Pipeline Processing – Cost: $15.12

Once our Live Bookmarks data reaches the pipeline, there’s a few steps the data needs to go through. It needs to be decompressed, examined for adherence to the data schema (malformed data gets thrown out), and a response written to the client to tell it that we received it all okay. It needs to be processed, examined, and funneled to the correct storage locations while also being made available for realtime analysis if we need it.

For our little 4-byte number that shouldn’t be too bad, right?

Well, now that we’re on Mozilla’s side of the operation we need to consider the scale. Just how many Firefox profiles are sending how many of these numbers at us? About 250M of them each month. (At time of writing this isn’t up-to-date beyond EOY2019. Sorry about that. We’re working on it). With an engagement ratio of about 0.4, data being sent about thrice a day, and each count of Live Bookmarks taking up 4 bytes of space, we’re looking at 12GB of data per month.

At our present levels, ingestion and processing costs about $90 per TB. This comes out to $1.08 of cost for this step, each month. Multiplied by 14 “months”, that’s $15.12.

About Months

In saying “14 months” for how long the pipeline needs to put up with the collection coming from the entire Firefox population I glossed over quite a lot of detail. The main piece of information is that the default expiry for new data collections in Firefox is five or six Firefox versions (which should come out to about six months).

However, as I’ve mentioned before, updates don’t all happen at once. Though we have about 90% of the Firefox population within 3 versions of up-to-date at any one time, there’s a long tail of Firefox profiles from ancient versions sending us data.

To calculate 14 months I looked at the total data collection volumes for five versions of Firefox: Firefox 69-73 (inclusive). This avoids Firefox ESR 68 gumming up the works (its support lifetime is much longer than a normal release, and we’re aiming for a best-case cost estimate) and is both far enough in the past that Firefox 69 ought to be winding down around now _and_ is recent enough that we’ll not have thrown out the data yet (more on retention periods later) and it is closer in behaviour to releases we’re doing this year.
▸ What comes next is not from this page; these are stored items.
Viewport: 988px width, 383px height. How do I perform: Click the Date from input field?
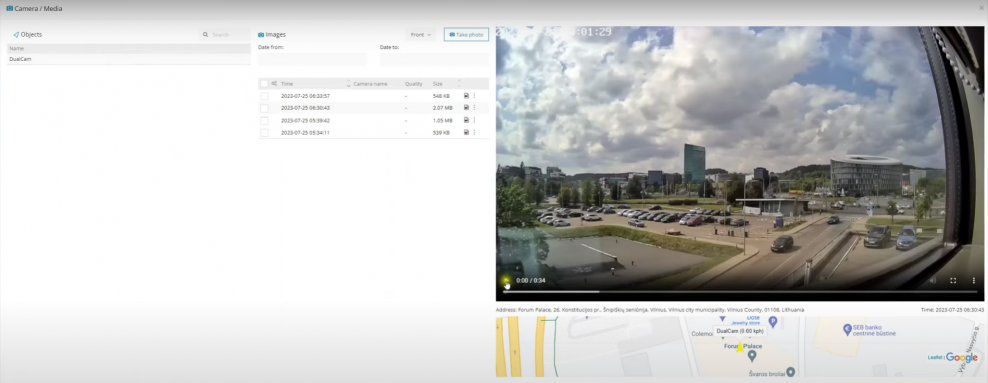click(x=313, y=59)
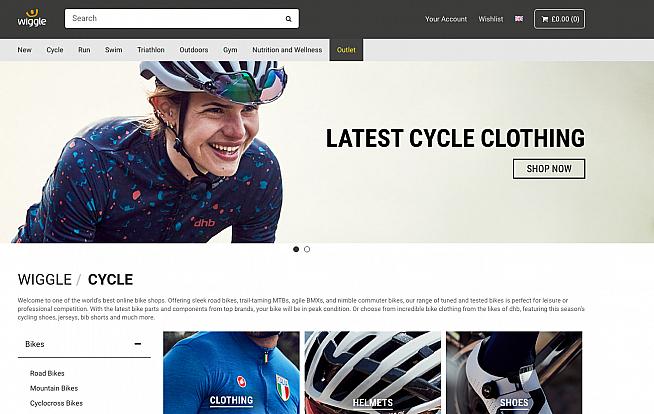Open the Nutrition and Wellness menu
The image size is (654, 414).
[x=287, y=50]
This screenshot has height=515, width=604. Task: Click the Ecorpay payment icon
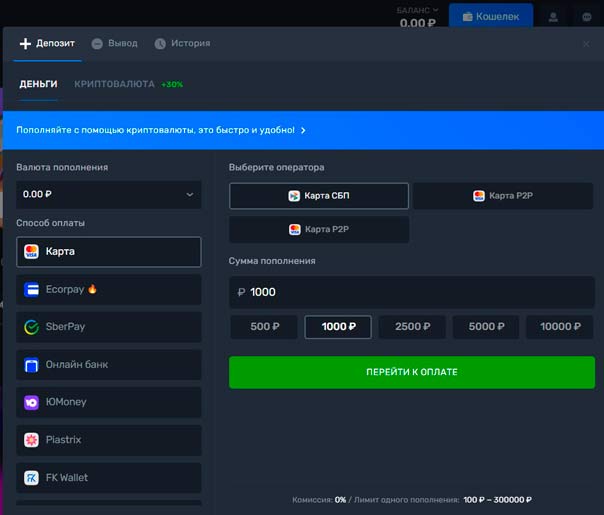pyautogui.click(x=32, y=289)
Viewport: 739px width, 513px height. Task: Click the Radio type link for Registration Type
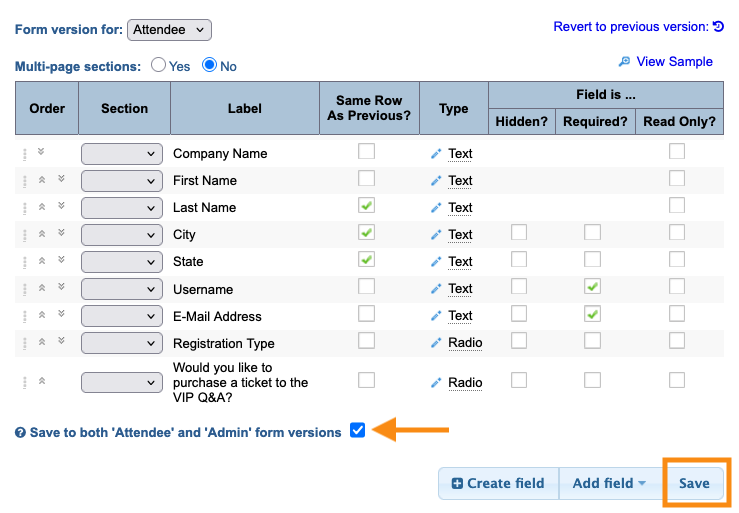point(465,343)
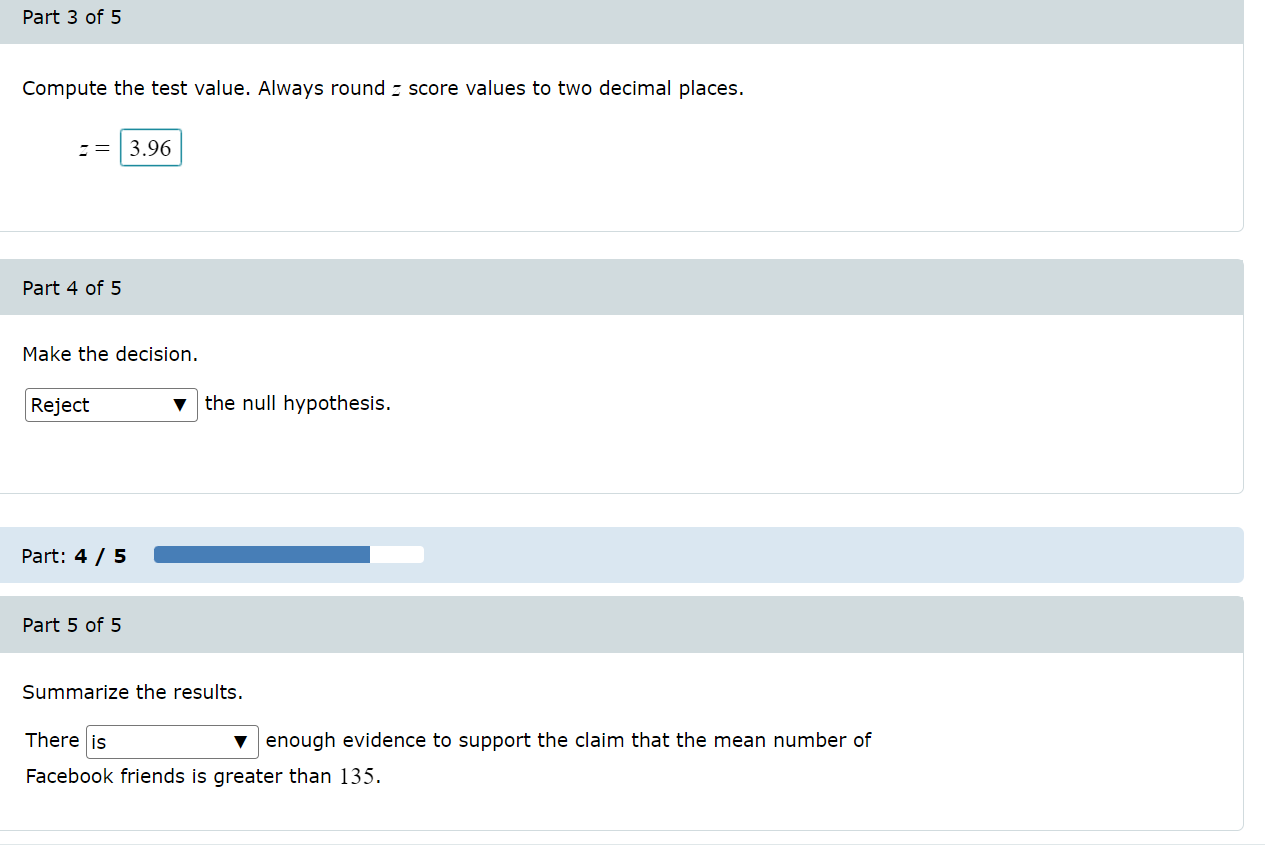Click the Part 5 of 5 header
The height and width of the screenshot is (849, 1265).
pos(71,624)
Here’s what that looks like:time series plot showing data volumes from five Firefox versions

So I said this was far enough in the past that Firefox 69 ought to be winding down around now? Well, if you look really closely at the bottom-right you might be able to see that we’re still receiving data from users still on that Firefox version. Lots of them.

But this is where we are in history, and I’m not running this query again (it only cost 15 cents, but it took half an hour), so let’s do the math. The total amount of data received from these five releases so far divided by the amount of data I said above that the user population would be sending each month (12GB) comes out to about 13.7 months.

To account for the seriously-annoying number of pings from those five versions that we presumably will continue receiving into the future, I rounded up to 14.

Storage (Mozilla) – Cost: $84

Once the data has been processed it needs to live somewhere. This costs us 2 cents per gigabyte stored, per month we decide to store it. 12GB per month means $0.24, right?

Well, no. We don’t have a way to only store this data for a period of time, so we need to store it for as long as the other stuff we store. For year-over-year forecasting we retain data for two years plus one month: 25 months. (Well, we presently retain data a bit longer than that, but we’re getting there.) So we need to take the 12GB we get each month and store it for 25 months. When we do that for each of the 14 “months” of data we get:

12GB/”month” x 14 “months” x $0.02 per GB per month x 25 months retention = $84

Now if you think this “2 cents per GB” figure is a little high: it is! We should be able to take advantage of lower storage costs for data we don’t write to any more. Unfortunately, we do write to it all the time servicing Deletion Requests (which I’ll get to in a little bit).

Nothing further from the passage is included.